Director's cuts. Special editions. Enhanced versions. Does after-the-fact tinkering really make films better... or is it all a conspiracy to make us buy DVDs?

By Michael Tunison     April 07, 2002


STAR TREK: THE MOTION PICTURE
© 2001 Paramount Home Video

It used to be that when a movie was finished, it was... well, finished. Done. Complete. You sent copies out to theaters and/or TV stations, collected the box-office receipts and/or Nielsen ratings, stuck the negative in a vault and moved on to your next masterpiece.

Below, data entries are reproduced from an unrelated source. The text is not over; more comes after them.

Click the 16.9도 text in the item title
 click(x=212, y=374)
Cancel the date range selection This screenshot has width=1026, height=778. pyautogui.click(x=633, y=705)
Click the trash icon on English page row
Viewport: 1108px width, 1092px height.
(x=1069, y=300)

What a difference a little innovation like digital technology can make. "Films," which used to exist only as pieces of celluloid that had to be physically cut, spliced and otherwise fooled around with in a process requiring tremendous amounts of money and skilled labor, are much more fluid, loosely defined things now that ever-more-powerful computers have transformed how they are shot, edited, polished and delivered to consumers. The Wizard of Oz had a tangible existence as a set of film reels occupying a few metal cans, but Shrek is ultimately nothing more than a bunch of bytes of information on a hard drive, infinitely malleable and reproducible. Anybody with an iMac and some time on her hands can be a Phantom Editor, though of course there will always be more to the art of on-screen storytelling than deleting Jar Jar.